Газет Лёва не покупал. По вечерам он читал мамины письма. Мама писала часто, и из её посланий Лёва узнавал обо всём, что происходило в Израиле. "Ну как ты там, сынок? Слышали по телевизору, что у вас прошли выборы, и победила Авода. Говорят теперь улучшатся отношения с арабами. Ты ходил голосовать, Лёва? Надо непременно участвовать в политической жизни, у вас так принято. Всегда голосуй за ту партию, которая победит, это тебе поможет по службе. Тётя Лея писала, что у вас жарко, одевайся полегче, а то вспотеешь, продует - простудишься. Ешь больше фруктов. Кстати, где ты их покупаешь? Мы говорили по телефону с тётей Розой и дядей Борухом, я им продиктовала твой адрес, они зайдут. Дядя Борух очень толстый, не пугайся, они не будут у тебя есть, они дома поедят. Розочка сказала, что в трёх кварталах от тебя есть фруктовая лавочка Рейзена, там дёшево и очень вкусные эти - гири, что ли, я знаю? У вас там каменные полы, не ходи босиком. Недавно под Хайфой палестинцы взорвали автобус, столько жертв. Никогда не езди на автобусах, особенно за город, И что это делается, как это кнессет разрешает? Учти на следующих выборах, Лёва, за нынешних не голосуй, выбирай других. Дядя Борух сказал, что эта Авода всё равно скоро сломает себе шею - нечего на них и ставить. Фира из Хайфы обижается, что ты её не навещаешь. Съезди к ней, сынок, она уже старенькая, адрес в моём прошлом письме. Только не на автобусе. Держись подальше от палестинцев, они тебя обидят, ты у нас доверчивый. Пиши чаще. Целую. Мама".

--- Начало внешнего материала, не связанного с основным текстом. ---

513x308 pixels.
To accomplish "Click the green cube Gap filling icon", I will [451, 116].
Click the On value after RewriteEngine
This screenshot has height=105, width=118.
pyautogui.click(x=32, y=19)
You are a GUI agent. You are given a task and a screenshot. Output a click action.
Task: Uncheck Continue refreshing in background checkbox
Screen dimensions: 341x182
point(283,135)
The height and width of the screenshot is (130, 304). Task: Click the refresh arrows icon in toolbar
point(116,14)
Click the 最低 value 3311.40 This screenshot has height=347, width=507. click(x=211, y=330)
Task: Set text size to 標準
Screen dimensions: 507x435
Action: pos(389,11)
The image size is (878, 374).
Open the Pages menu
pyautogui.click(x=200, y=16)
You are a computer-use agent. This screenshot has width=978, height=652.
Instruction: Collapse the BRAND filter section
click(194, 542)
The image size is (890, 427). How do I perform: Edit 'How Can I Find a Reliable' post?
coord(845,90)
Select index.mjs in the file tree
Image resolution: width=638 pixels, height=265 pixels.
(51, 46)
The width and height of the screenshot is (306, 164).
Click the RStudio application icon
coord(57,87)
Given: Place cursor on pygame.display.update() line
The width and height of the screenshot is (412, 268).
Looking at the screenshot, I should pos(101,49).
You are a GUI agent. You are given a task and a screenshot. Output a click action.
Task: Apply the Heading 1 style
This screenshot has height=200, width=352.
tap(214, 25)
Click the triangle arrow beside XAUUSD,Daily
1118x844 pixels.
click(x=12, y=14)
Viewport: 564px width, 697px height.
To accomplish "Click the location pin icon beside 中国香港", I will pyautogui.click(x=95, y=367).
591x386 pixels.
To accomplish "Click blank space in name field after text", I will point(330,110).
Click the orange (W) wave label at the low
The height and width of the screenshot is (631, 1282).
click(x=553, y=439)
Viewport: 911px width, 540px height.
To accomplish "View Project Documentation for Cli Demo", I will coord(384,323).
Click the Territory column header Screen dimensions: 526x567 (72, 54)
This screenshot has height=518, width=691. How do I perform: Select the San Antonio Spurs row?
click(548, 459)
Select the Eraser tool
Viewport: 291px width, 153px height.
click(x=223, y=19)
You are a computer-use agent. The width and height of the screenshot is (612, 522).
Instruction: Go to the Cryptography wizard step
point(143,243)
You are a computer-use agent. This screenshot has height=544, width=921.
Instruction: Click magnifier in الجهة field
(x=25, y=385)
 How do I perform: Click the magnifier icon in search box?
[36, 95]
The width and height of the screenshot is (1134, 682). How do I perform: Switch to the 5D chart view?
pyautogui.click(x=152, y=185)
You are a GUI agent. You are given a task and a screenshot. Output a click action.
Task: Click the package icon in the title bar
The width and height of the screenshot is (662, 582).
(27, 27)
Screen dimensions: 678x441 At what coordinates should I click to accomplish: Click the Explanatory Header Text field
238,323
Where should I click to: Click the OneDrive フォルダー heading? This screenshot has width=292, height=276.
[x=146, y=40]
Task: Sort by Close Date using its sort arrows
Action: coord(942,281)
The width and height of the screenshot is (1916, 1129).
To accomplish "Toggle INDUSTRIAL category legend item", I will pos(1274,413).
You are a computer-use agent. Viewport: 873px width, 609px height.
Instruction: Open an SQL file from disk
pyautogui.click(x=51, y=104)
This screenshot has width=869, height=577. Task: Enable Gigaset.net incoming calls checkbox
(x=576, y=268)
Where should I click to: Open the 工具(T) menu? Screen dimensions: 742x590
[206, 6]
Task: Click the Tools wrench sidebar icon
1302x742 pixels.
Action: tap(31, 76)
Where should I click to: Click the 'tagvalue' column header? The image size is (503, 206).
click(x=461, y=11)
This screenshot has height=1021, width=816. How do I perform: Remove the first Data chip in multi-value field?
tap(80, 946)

Куперовский борется с интифадой, или Лев пустыни.
Денег стало катастрофически не хватать, и Лёва переехал в другую гостиницу, подешевле, а затем и вовсе снял комнату у одного местного, родители которого приехали ещё из польского Львова. У Лёвы был отдельный вход, и хозяева ему особенно не докупали, появляясь лишь за квартплатой.